In conclusion, it’s fair to say whilst popularity may swing in favour of Prince William becoming king, the number of problems likely to be encountered in such a move outweigh possible benefits for Monarchy by a long shot.

photo credit (composite): chego-chego and Jason Simpson via photopin cc

  • Amanda

    I’m not a fan of some of things he has done, but I actually think he’ll make an excellent King. After all, he has had one of the best teachers you could ask for in HM. He may not be someone I’d ever be friends with (under different circumstances), but I have complete faith in his abilities to be a good and effective Sovereign.

  • Truth

    He cares for nobody but himself, just like the rest of the so called nobility.

  • Debra Blondeel

    I think charles would make a good king, will and kate on the otherhand useless and self-centered not what the monarchy needs

    • R. Katie Kane

      The truth of it is: If he wanted to marry Camilla, he should have done so in the first place. Clearly HM didn’t feel as if she was appropriate material for the monarchy then, why would she feel as if CPB is appropriate material now. I don’t believe she wants to pass the crown to Charles, and I’m certain she’s mulling over all of her options before abdicating the throne. HM approved of William’s marriage to Kate, unlike Charles’ second marriage…If you feel Charles isn’t self-centered, you should watch the documentary about his misdeeds during his marriage to Diana. He is a hot mess…and ill-suited for rule.

  • R. Katie Kane

    While I understand the potential drawback to having an “infant king” if something (heaven forbid) should happen to William, the odds of that are astronomically low. Prince George wouldn’t be a active ruling king until age of maturity, as he would likely have a regent appointed to temporarily handle state matters until he is ready to handle the responsibilities of the throne. His Uncle Harry would be well-suited for the role of Prince Regent, and would be the obvious choice.
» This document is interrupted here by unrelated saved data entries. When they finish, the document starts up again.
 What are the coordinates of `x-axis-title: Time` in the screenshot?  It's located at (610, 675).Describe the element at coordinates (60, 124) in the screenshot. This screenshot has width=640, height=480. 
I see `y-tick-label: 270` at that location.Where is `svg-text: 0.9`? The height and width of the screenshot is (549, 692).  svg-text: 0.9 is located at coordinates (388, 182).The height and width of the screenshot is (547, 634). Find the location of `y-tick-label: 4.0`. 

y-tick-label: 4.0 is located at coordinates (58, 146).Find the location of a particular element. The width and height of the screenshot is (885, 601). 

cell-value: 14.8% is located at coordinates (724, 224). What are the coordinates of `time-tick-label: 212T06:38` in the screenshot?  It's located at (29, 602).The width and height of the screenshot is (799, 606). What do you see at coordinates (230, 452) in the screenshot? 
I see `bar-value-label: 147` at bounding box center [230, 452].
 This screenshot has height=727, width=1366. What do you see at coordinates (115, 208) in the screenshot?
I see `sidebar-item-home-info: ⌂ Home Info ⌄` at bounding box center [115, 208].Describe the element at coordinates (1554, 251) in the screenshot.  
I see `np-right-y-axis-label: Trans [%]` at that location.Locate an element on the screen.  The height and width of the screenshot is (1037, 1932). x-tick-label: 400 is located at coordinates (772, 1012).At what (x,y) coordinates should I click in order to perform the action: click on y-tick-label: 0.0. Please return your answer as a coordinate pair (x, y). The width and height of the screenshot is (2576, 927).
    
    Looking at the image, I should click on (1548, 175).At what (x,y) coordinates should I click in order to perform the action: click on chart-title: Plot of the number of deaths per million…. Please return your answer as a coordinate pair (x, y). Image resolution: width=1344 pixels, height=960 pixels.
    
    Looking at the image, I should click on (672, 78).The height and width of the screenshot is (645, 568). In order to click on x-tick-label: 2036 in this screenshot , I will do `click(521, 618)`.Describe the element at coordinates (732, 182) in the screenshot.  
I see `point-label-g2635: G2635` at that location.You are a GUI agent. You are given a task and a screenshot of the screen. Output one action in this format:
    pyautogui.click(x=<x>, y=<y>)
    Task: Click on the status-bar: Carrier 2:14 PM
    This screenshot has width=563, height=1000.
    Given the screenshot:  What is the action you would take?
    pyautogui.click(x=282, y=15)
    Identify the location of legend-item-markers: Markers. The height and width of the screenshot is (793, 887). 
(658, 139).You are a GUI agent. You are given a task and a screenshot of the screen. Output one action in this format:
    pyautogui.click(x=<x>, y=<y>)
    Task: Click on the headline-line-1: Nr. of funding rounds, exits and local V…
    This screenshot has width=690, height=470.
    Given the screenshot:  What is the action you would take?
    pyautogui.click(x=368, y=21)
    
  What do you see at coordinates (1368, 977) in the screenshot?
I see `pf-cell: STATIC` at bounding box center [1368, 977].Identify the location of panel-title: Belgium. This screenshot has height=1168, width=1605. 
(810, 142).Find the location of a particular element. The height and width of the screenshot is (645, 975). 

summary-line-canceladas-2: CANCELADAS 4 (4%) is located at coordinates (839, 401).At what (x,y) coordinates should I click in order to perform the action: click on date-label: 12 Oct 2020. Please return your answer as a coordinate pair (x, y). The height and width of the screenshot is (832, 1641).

    Prince Charles, although he does have a few redeemable qualities, has placed an unforgivable black eye upon the monarchy with his choice to maintain a relationship with his mistress turned wife, Camilla. While I realize the throne is not a popularity contest, his divorce from Diana and decision to remarry this pretender to the throne, should be enough to disqualify his succession. I realize that kings used to murder their wives in order to remarry (Henry VIII), but those times have passed…and the continuance of that adulterous behavior into the future of this monarchy would set a poor precedent.

    Although I’m uncertain of what Queen Elizabeth’s decision will be, I’m sure this has weighed heavily upon her mind for some time now. She is well-aware of the drawbacks of both, but in the end, I pray she chooses William with the understanding that Harry could serve as Prince Regent if something should (heaven forbid) happen to William before Prince George is prepared to take the throne. It is a logical choice, and the right one for the future of this monarchy. They young royals have breathed some much needed life into their popularity, a fact that I’m sure HM appreciates.